Фильмы, снятые по “Тарасу Бульбе”, можно смотреть как экзотическую сказку, точно так же, как многократно экранизированный “Царский курьер” по роману Жюля Верна “Мишель Строгофф” (его то и дело повторяет наше телевидение). Однако “Тарас Бульба” в известной мере влияет на формирование образа жестокого шляхтича-поляка, который некогда так охотно и безжалостно преследовал благородных и рыцарственных козаков. А предисловия и комментарии, сопровождающие многие переводы повести, именно в этом духе читателя и настраивают. Об этом свидетельствуют, скажем, переводы “Тараса Бульбы” на итальянский язык. Только в 1954-1989 гг. в Италии появилось 19 изданий повести (обычно вместе с другими произведениями Гоголя). С 1990 г. и до настоящего времени вышло еще шесть изданий, а вдобавок в 1996 г. “Тараса Бульбу” выпустили в форме комикса как приложение к журналу для детей “Джорналино”.
Повесть Гоголя переведена чуть ли не на все европейские языки, включая албанский, сербско-хорватский и фламандский. Переведена она и на украинский (переводчик – Микола Садовский) и белорусский языки, но, кажется, эти два перевода публиковались только в межвоенной Польше.
Дождался “Тарас Бульба” и перевода на арабский, китайский, корейский, персидский и японский языки, а также на идиш (на идише повесть издана в Польше до войны).

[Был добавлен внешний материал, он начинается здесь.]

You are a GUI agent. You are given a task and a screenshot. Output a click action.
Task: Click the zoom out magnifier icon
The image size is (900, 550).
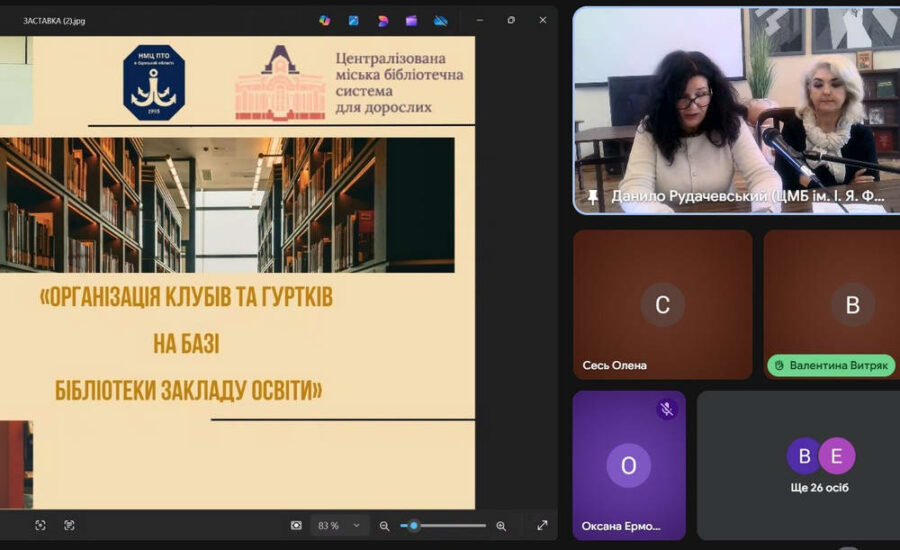384,526
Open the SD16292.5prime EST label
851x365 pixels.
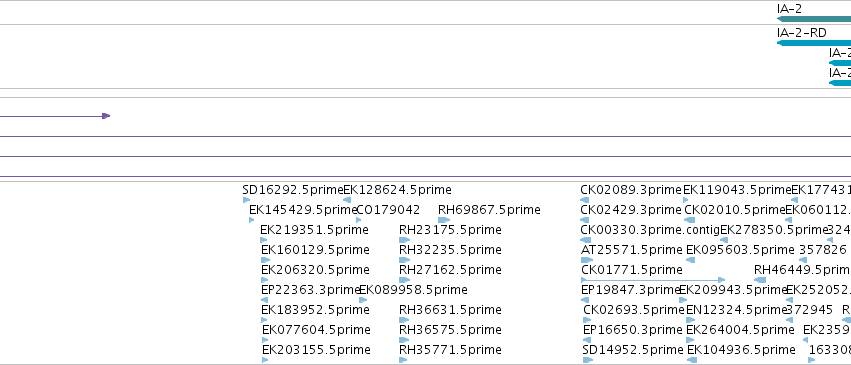click(293, 190)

Обширная библиография переводов “Тараса Бульба” (доведенная до 1963 г.) в разделе “польский язык” сообщает, что после издания 1850 г. вышел еще один перевод в томе избранных произведений Гоголя (Варшава, “Чительник”, 1956). Но это не так: источник ошибки, по всей видимости, в том, что за основу польского издания взяли российский том избранного, а варшавская цензура в последний момент “Тараса Бульбу” выбросила. Перевела эту повесть Мария Лесневская. Перевод, говорят, был очень хорош, но, к сожалению, машинопись после смерти переводчицы пропала.
Запрет на публикацию “Тараса Бульбы” по-польски отражал главный принцип, определявший всю цензурную политику ПНР: согласно этому принципу, нельзя было издавать сочинения, способные нанести ущерб “вековым традициям” польско-русской дружбы. Руководствуясь этим, не разрешали, скажем, перевести на польский язык известный роман Михаила Загоскина “Юрий Милославский, или Русские в 1612 году” (1829), часто переиздававшийся у наших восточных соседей. Отметим, что, живописуя польскую шляхту, Гоголь обращался к этому роману.

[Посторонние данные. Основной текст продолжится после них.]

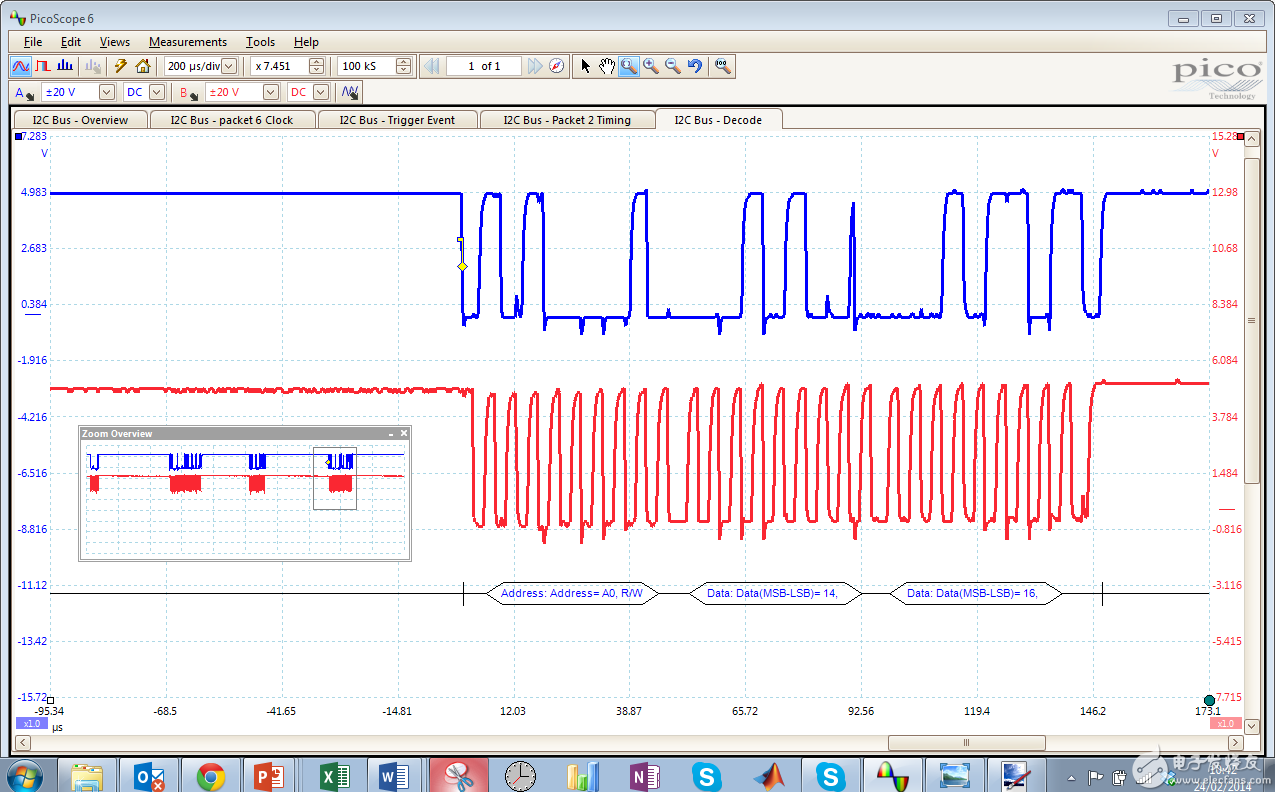Select Scope mode icon

tap(20, 66)
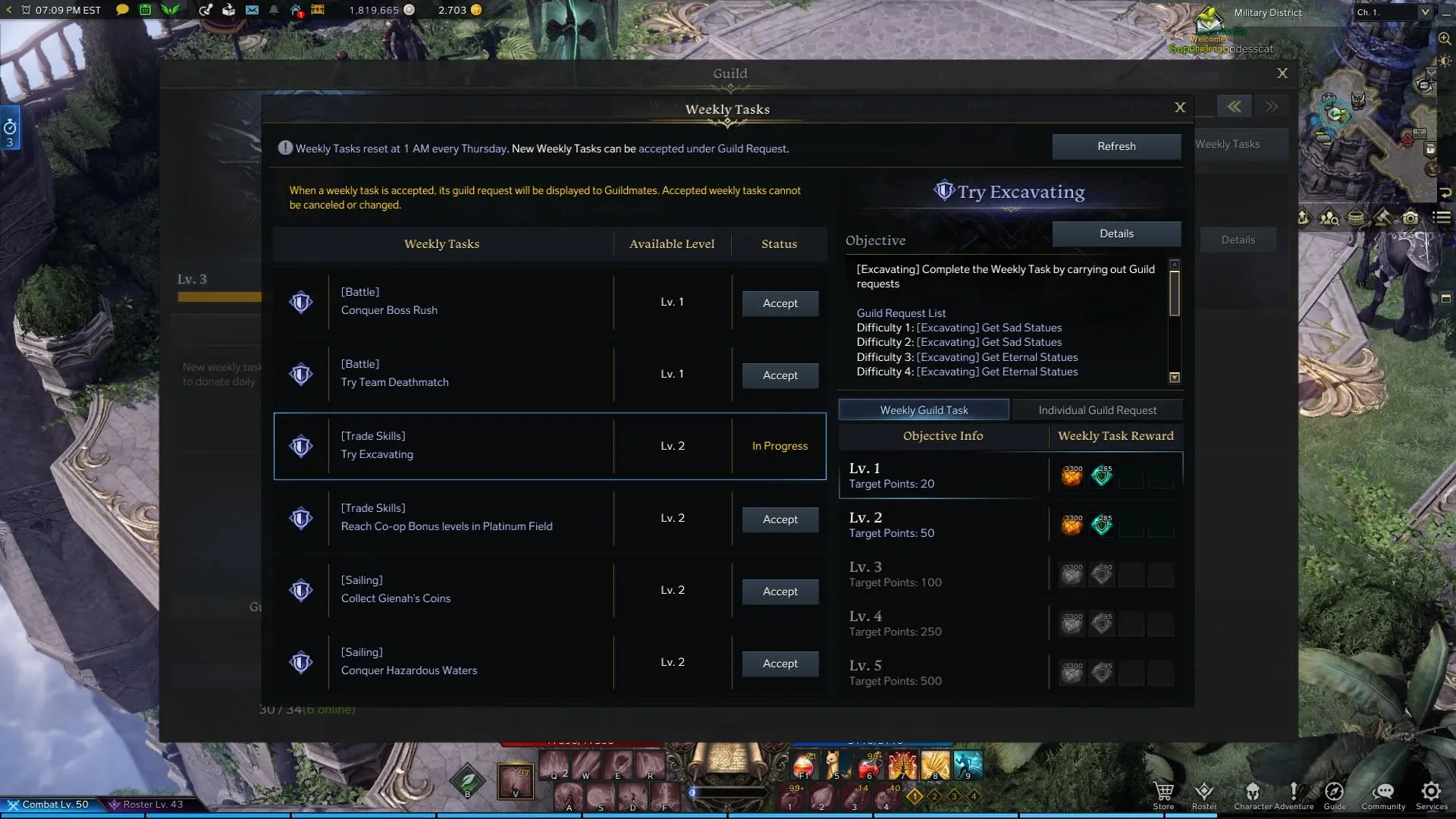Select the Individual Guild Request tab
This screenshot has width=1456, height=819.
(1097, 410)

Уже в ПНР жертвой цензуры в вышедших томах “Дневников” Стефана Жеромского оказались все его отрицательные оценки России, русских, русской культуры и русского характера. С этой точки зрения, цензура ПНР следовала традициям царской цензуры, которая, к примеру, не позволяла переводить на польский язык цикл юмористических повестей Лейкина (1841-1906), где высмеивалась купеческая супружеская пара из Москвы, путешествовавшая по Европе. Запрет мотивировали опасением, что они вызовут издевательское отношение поляков, утверждая их во мнении о темноте и варварстве русских. Забота о добром имени русских простиралась так далеко, что в 1884 г. наряду со многими другими книгами было велено изъять из варшавских библиотек и публичных читален, а также книжных собраний, принадлежавших различным обществам и клубам, все книги Лейкина. И в ПНР ни одна из книг этого автора, так часто издававшегося в Польше между двумя войнами, тоже не печаталась.

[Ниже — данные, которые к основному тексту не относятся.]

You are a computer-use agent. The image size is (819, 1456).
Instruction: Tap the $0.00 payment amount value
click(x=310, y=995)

Много лет назад Ян Кухажевский писал: “…пусть автор, пытающийся изобразить русский антисемитизм как чуждый национальному духу, возьмет в руки “Тараса Бульбу” Гоголя с его Янкелем”. Оставим в стороне “забавную” сцену кидания евреев в Днепр (“суровые запорожцы только смеялись, видя, как жидовские ноги в башмаках и чулках болтались в воздухе”), но ведь и арендаторов-евреев Гоголь рисует безжалостными эксплуататорами украинского народа, повинными в экономической разрухе многих крестьянских хозяйств и дворянских усадеб. И уж совершенно невероятная выдумка, повторявшаяся про крайней мере с середины XVIII века, – приводимое Гоголем известие о том, будто евреи получали от “польских панов” в аренду православные храмы, а за ключи от них требовали щедро платить. Многие критики, как русские, так затем и советские, увидели в Тарасе Бульбе олицетворение вольного козака, который борется за освобождение своей отчизны от ига польских панов. Как справедливо заметил Анджей Кемпинский, паны эти были вписаны в давно сложившийся стереотип: “Они расхаживают в красных и зеленых кунтушах, подкручивают пышные усы, спесивы, надменны, своенравны и несдержанны, словом и жестом постоянно выражают свое непримиримо враждебное отношение к Руси и России”.